Data records:
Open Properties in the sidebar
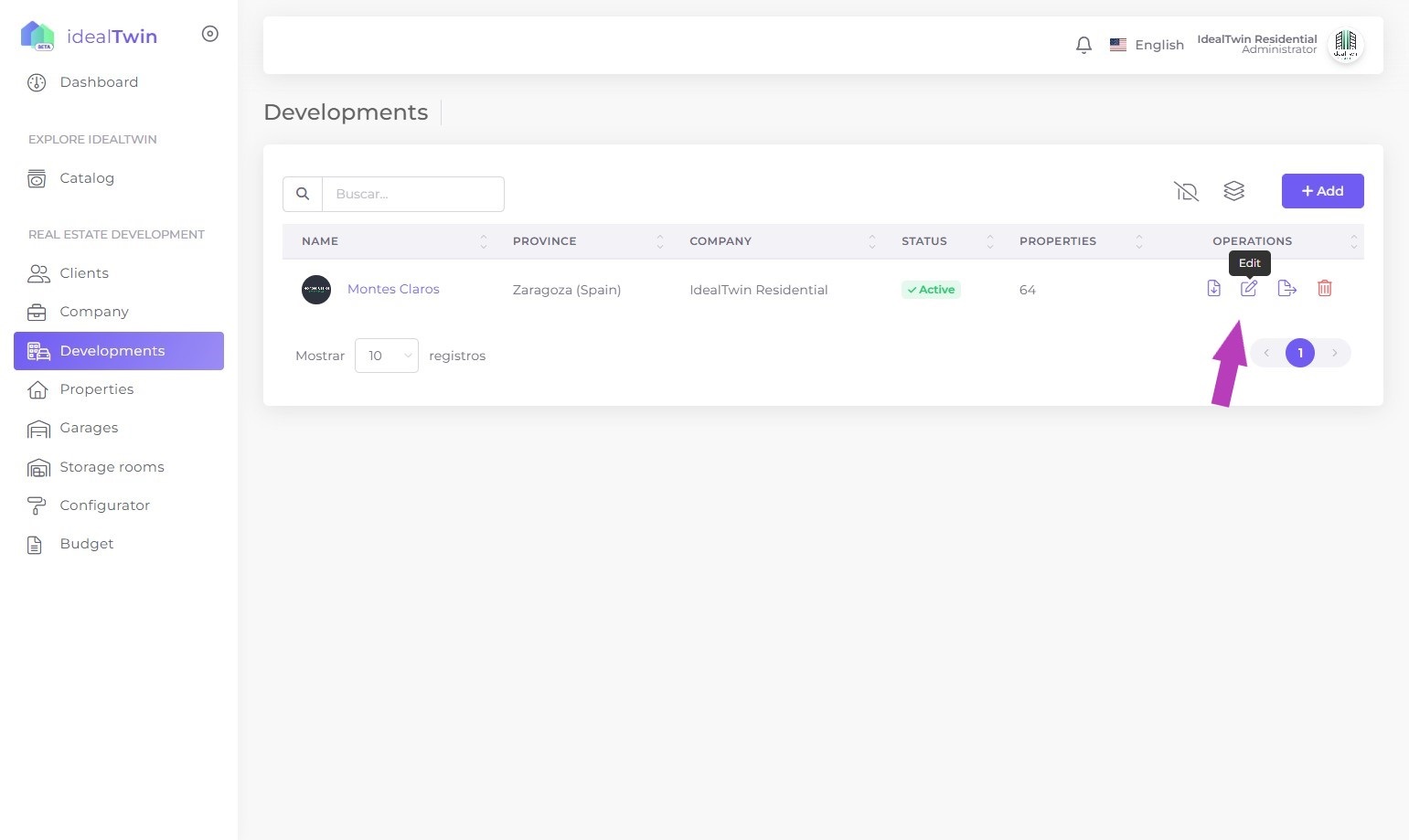Viewport: 1409px width, 840px height. pos(97,389)
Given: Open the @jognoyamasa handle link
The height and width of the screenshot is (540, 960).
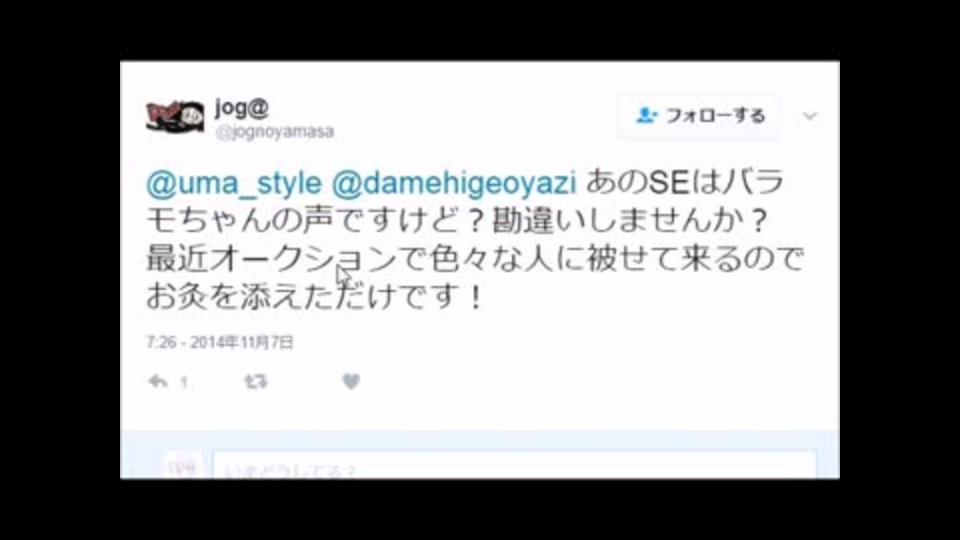Looking at the screenshot, I should coord(275,132).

Problem description: Beginning with the line containing "Given: Open the @jognoyamasa handle link" and ending with the last line of the listing above, output those lines exactly as written, without pictures.

Answer box:
Given: Open the @jognoyamasa handle link
The height and width of the screenshot is (540, 960).
Looking at the screenshot, I should coord(275,132).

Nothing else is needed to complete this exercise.